Friday, April 21, 2017

Russian To Judgment, Con't


Federal prosecutors are weighing whether to bring criminal charges against members of the WikiLeaks organization, taking a second look at a 2010 leak of diplomatic cables and military documents and investigating whether the group bears criminal responsibility for the more recent revelation of sensitive CIA cyber-tools, according to people familiar with the case.

The Justice Department under President Barack Obama had decided not to charge WikiLeaks for revealing some of the government’s most sensitive secrets — concluding that doing so would be akin to prosecuting a news organization for publishing classified information. Justice Department leadership under President Trump, though, has indicated to prosecutors that it is open to taking another look at the case, which the Obama administration did not formally close.

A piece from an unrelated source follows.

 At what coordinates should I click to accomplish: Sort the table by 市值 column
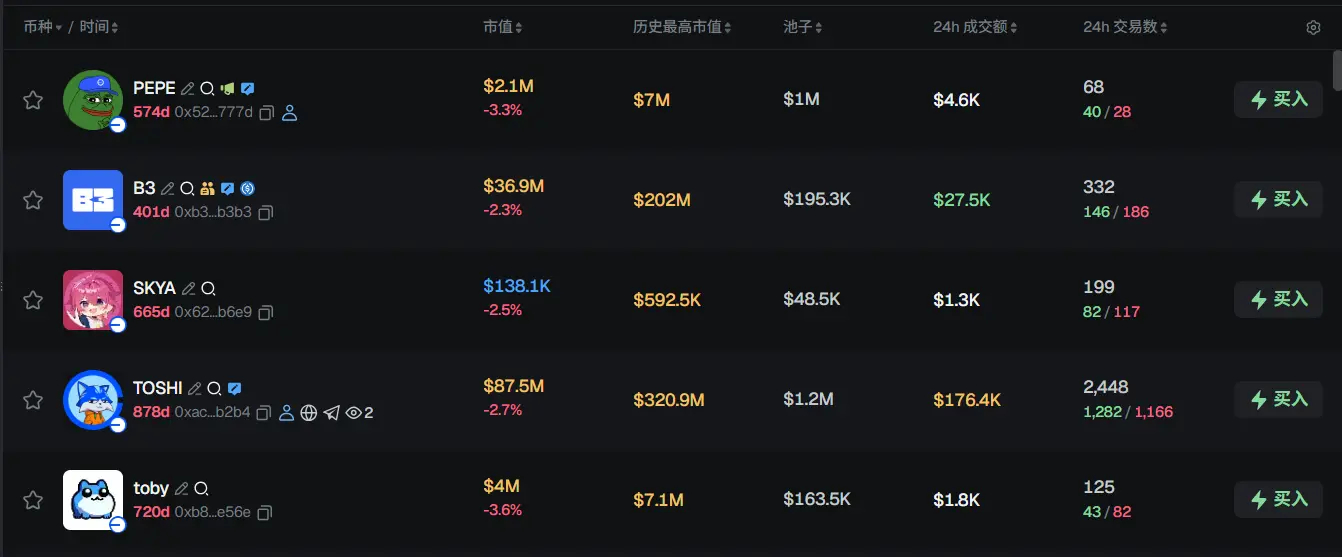point(502,27)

It is not clear whether prosecutors are also looking at WikiLeaks’ role last year in publishing emails from the Democratic National Committee and the account of Hillary Clinton campaign chairman John Podesta, which U.S. officials have said were hacked by the Russian government. Officials have said individuals “one step” removed from the Kremlin passed the stolen messages to WikiLeaks as part of a broader Russian plot to influence the 2016 presidential election.

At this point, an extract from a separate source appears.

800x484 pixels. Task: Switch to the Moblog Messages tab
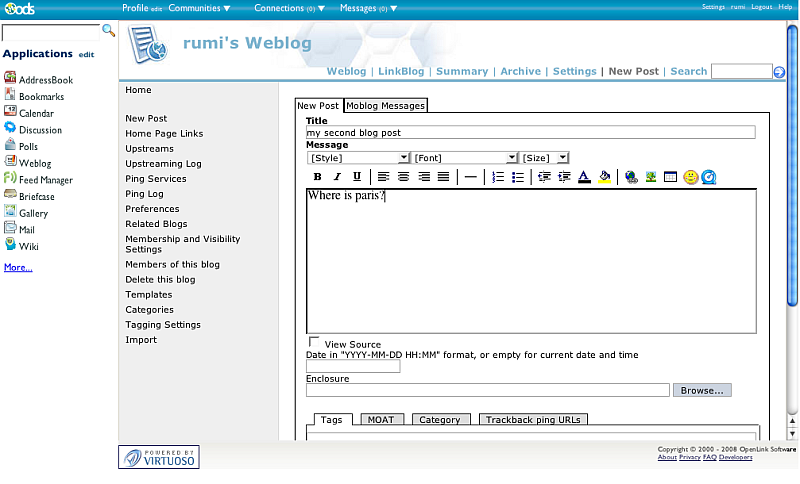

Prosecutors in recent weeks have been drafting a memo that contemplates charges against members of the WikiLeaks organization, possibly including conspiracy, theft of government property or violating the Espionage Act, officials said. The memo, though, is not complete, and any charges against members of WikiLeaks, including founder Julian Assange, would need approval from the highest levels of the Justice Department.

The plan was always clear that in case of a Trump win, WikiLeaks would be formally outed as a Russian intel laundering operation, its usefulness over.  That happened a week after the election.

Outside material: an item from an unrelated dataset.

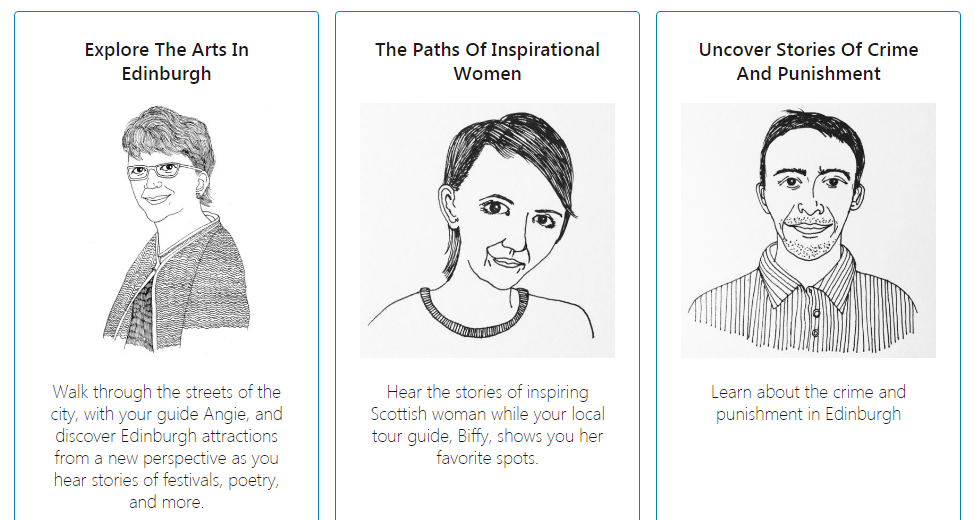975x520 pixels.
Task: Click the portrait of the man in striped shirt
Action: coord(808,230)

Despite all the news being generated by the change of power under way in Washington, there is one story this week that deserves top priority: Russian interference in the 2016 presidential election. On Tuesday, the director of the National Security Agency, Admiral Michael Rogers, was asked about the WikiLeaks release of hacked information during the campaign, and he said, "This was a conscious effort by a nation-state to attempt to achieve a specific effect." He added, "This was not something that was done casually. This was not something that was done by chance. This was not a target that was selected purely arbitrarily." 

Everything since then has been theater.  The news that this turn of events was coming soon was foreshadowed last week when Trump's CIA Director openly called WikiLeaks a "hostile intelligence service."

Central Intelligence Agency chief Mike Pompeo on Thursday denounced WikiLeaks as a "non-state hostile intelligence service," and he singled out Russia as one of the anti-secrecy organization's top collaborators. Pompeo is the latest top official in the Trump administration to note that Russia hacked into the emails of Democratic staffers with the intention of influencing the 2016 presidential election. Thousands of those emails were subsequently released by WikiLeaks. The intelligence community has concluded this operation was mounted with Vladimir Putin's approval and was done to benefit Donald Trump.

Pompeo's remarks were particularly striking because Trump praised WikiLeaks during the campaign and repeatedly referenced the emails it made public. In other words, Pompeo was saying that his boss encouraged an entity he now considers "hostile" to the United States. Trump has repeatedly referred to the Russia scandal as a hoax, yet Pompeo's comments are predicated on the assumption there is nothing hoax-y about the Russian attack on the 2016 campaign.

The very public plan now for Trump to go after Assange and company is all part of the game as well.  After all, he can't be helping Trump if Trump wants him arrested, right?

The obvious play by WikiLeaks and Assange is to now drop everything they have on Trump and Russia and burn Trump to the ground.  Maybe that actually happens, maybe Assange has a final card to play.  But my guess is that when that magically doesn't happen, and Assange ends up in Moscow sharing a flat with Ed Snowden, don't be surprised.